Oracle's Micros point-of-sale credit card payment systems have been hit by hackers. Hundreds of computer systems are believed to have been infected with malware, potentially leaving over 300,000 credit card reading machines, used across the globe, vulnerable to attacks. Oracle has confirmed that it is investigating the breach. Micros is credited with being one of the top three global vendors of point-of-sale systems, which are used by cash registers around the world.

According to Brian Krebs, who first reported about the cyberattack, the hackers have also compromised a customer support portal meant for firms using Micros systems. The data breach is believed to be the work of a Russia-based cybercrime syndicate called Carbanak Gang. The hacker group's criminal activities are suspected to have netted them over $1bn, stolen from banks, retailers and others over the past several years.

Although Oracle is yet to detail the specifics of the breach, the firm maintains that its corporate network, systems, cloud and other services have not been impacted by the breach. However, the firm said that it has requested Micros customers to reset their passwords. "We also recommend that you change the password for any account that was used by a Micros representative to access your on-premises systems," Oracle said.

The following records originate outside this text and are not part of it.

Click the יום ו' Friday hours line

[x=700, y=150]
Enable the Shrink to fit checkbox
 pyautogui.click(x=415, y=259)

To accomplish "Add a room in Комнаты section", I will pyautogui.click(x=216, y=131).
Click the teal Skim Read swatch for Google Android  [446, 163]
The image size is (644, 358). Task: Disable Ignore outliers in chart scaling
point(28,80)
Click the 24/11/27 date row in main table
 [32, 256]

"This [incident] could explain a lot about the source of some of these retail and merchant point-of-sale hacks that nobody has been able to definitively tie to any one point-of-sale services provider," said Gartner Inc. Fraud analyst Avivah Litan. "I'd say there's a big chance that the hackers in this case found a way to get remote access." This means that hackers could potentially, remotely control and operate Micros customers' on-site point-of-sale devices.

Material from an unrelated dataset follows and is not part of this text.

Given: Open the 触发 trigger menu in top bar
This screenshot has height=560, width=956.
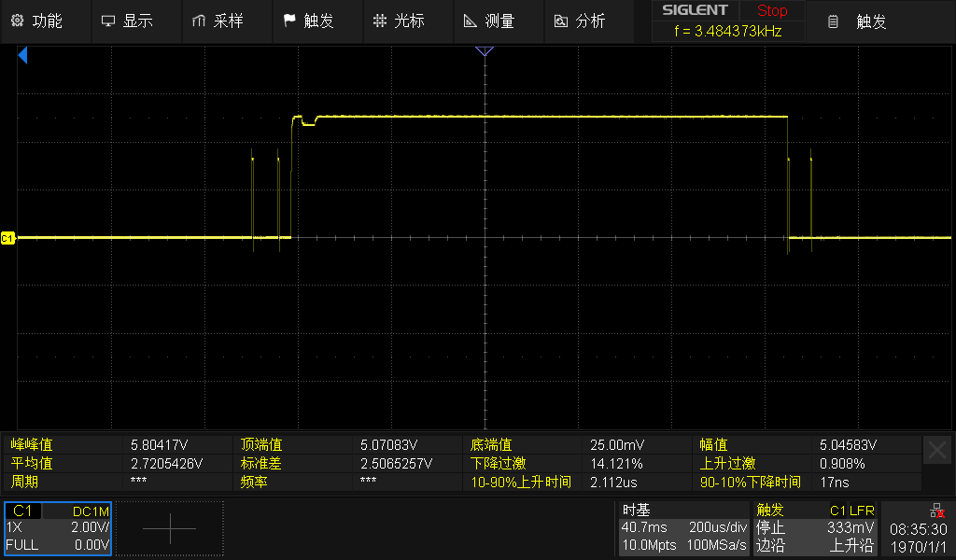Looking at the screenshot, I should [x=308, y=21].

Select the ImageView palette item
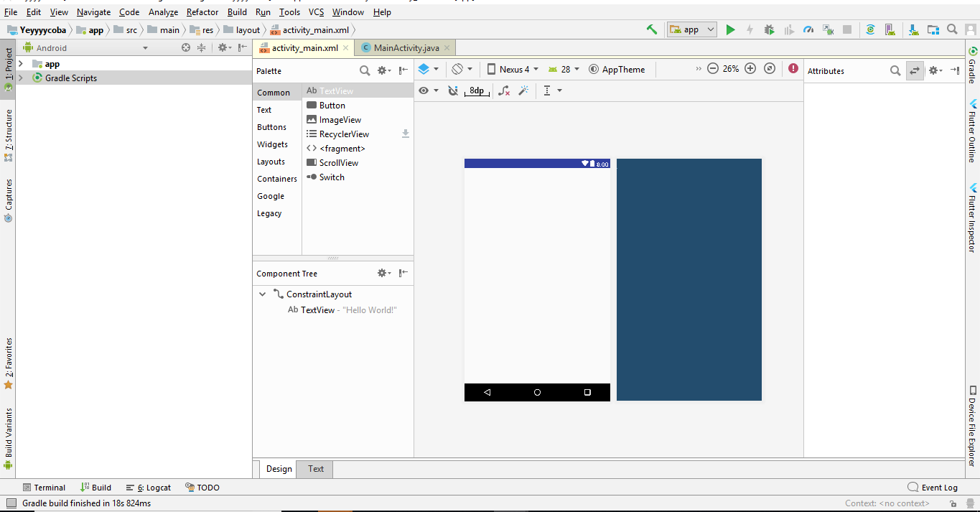click(340, 120)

Oracle data breach: Russian cybercrime syndicate suspected in malware attack infecting over 300,000 systems
Micros is credited with being one of the top 3 global vendors of point-of-sale systems, which are used by cash registers around the world Reuters

Malware attack

According to an unnamed source, the malware attack likely originated from a single infected system within Oracle's networks, which was then used to compromise other machines. Micros support portal was allegedly infected with malware, which allowed the hackers to gain access to customers' usernames and passwords when they logged in to the site.

Oracle, however, stressed that "payment card data is encrypted both at rest and in transit in the Micros hosted customer environments".

Point-of-sale malware attacks are believed to be the driving force behind most recent credit card-related breaches, including similar cyberattacks sustained by Hilton hotels, Target and Home Depot. According to Krebs, in such attacks, hackers infect devices with malware via remote admin tools. The malware then allows the hackers to remotely grab data, every time that a card is swiped at the compromised cash register.

According to Krebs, it is still uncertain as to how hackers managed to first gain access to Oracle's systems. The company is believed to be investigating the extent of the damage caused by the breach.